Last Updated : Jun 27, 2018 |

Procedure

  1. Configure the firewall to accept logs on UDP port 514. The following command is an example of how to configure the Linux firewall to allow remote logging from a host associated with IP address 1.2.3.4:

    If you plan to send logs from more than one Session Manager, you need to add a rule for each IP address.

    firewall-cmd --direct --add-rule ipv4 filter INPUT 1 -s 1.2.3.4 -p udp --dport 514 -j ACCEPT
firewall-cmd --direct --permanent --add-rule ipv4 filter INPUT 1 -s 1.2.3.4 -p udp --dport 514 -j ACCEPT
  2. Redirect the tracer messages to a specific file:
    1. Open the syslog's configuration file /etc/syslog.config with your favorite editor.
    2. Add the following line to the end of the file:

      local2.info -/var/log/tracer.log

    3. Write the file and close it.
  3. Enable logging from a remote system to syslog UDP port 514:
    1. Open the /etc/sysconfig/syslog file with your favorite editor.
    2. Modify SYSLOGD_OPTIONS to include the -r flag. For example, SYSLOGD_OPTIONS=”-r”.
    3. Write and close the file.
    4. Run the service syslog restart command to restart the syslog service.
    5. Run the command netstat -unpl | grep 514 to verify that syslog can listen on UDP port 514.
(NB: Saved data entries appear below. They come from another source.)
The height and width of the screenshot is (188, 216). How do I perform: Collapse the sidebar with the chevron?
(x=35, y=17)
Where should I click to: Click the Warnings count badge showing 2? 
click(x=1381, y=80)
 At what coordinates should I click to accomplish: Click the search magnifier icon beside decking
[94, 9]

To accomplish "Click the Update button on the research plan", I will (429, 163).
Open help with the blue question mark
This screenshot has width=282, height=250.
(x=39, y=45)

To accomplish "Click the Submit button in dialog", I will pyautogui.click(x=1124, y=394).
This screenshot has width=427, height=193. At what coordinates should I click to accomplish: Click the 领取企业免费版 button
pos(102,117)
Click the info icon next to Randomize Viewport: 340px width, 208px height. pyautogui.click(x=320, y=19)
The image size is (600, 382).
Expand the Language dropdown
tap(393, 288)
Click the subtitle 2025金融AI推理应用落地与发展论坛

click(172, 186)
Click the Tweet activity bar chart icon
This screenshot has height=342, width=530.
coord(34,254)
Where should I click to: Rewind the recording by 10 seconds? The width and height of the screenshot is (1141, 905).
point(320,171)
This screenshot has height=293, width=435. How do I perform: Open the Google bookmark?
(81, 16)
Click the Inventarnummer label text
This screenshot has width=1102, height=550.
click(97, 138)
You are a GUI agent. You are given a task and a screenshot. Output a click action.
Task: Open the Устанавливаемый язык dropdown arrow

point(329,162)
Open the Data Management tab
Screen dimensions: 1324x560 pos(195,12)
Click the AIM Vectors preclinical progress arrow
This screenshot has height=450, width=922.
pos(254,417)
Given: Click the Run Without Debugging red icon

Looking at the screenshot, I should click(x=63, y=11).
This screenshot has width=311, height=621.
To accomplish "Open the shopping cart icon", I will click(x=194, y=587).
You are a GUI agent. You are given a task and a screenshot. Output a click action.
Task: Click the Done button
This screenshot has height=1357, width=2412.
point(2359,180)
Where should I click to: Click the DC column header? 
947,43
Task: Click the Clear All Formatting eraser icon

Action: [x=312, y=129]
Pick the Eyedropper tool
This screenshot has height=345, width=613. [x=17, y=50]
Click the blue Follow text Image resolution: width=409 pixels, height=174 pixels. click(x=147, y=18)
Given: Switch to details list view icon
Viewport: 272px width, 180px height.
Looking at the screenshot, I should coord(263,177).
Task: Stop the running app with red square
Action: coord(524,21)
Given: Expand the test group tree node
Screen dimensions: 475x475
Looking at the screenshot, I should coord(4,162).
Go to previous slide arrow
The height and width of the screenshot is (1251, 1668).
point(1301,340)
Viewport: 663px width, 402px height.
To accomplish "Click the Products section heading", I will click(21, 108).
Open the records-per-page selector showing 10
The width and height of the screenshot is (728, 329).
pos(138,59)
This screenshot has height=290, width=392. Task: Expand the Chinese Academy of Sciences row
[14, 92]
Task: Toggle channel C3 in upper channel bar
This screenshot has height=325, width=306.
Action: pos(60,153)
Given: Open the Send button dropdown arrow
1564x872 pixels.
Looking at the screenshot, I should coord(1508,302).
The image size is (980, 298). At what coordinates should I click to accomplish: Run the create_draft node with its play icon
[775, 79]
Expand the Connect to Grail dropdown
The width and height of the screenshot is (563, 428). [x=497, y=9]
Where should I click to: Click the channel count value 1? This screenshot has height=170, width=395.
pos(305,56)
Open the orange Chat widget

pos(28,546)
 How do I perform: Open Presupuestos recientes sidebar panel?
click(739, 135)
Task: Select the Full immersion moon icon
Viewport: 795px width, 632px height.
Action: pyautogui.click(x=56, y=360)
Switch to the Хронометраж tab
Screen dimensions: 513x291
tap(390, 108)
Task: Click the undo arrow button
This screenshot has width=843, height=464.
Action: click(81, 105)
      The output should be similar to the following. The bold fields are the important fields to note: udp 0 0.0.0.0:514 0.0.0.0:* 21907/syslogd

  4. Configure the Session Manager:
    1. On the home page of the System Manager Web Console, under Elements, click Session Manager  > System Tools  > SIP Tracer Configuration.
    2. Verify that the Tracer Enabled checkbox is selected.
    3. Specify the remote syslog server FQDN or IP Address in the Remote Server FQDN or IP Address field.
    4. Select Syslog (unsecure UDP) from the Send Trace Method drop-down menu.
    5. Select one or more Session Manager instances in the Session Manager Instances table.
    6. Click Commit to cause all of the selected Session Manager instances to redirect the output to the remote syslog server.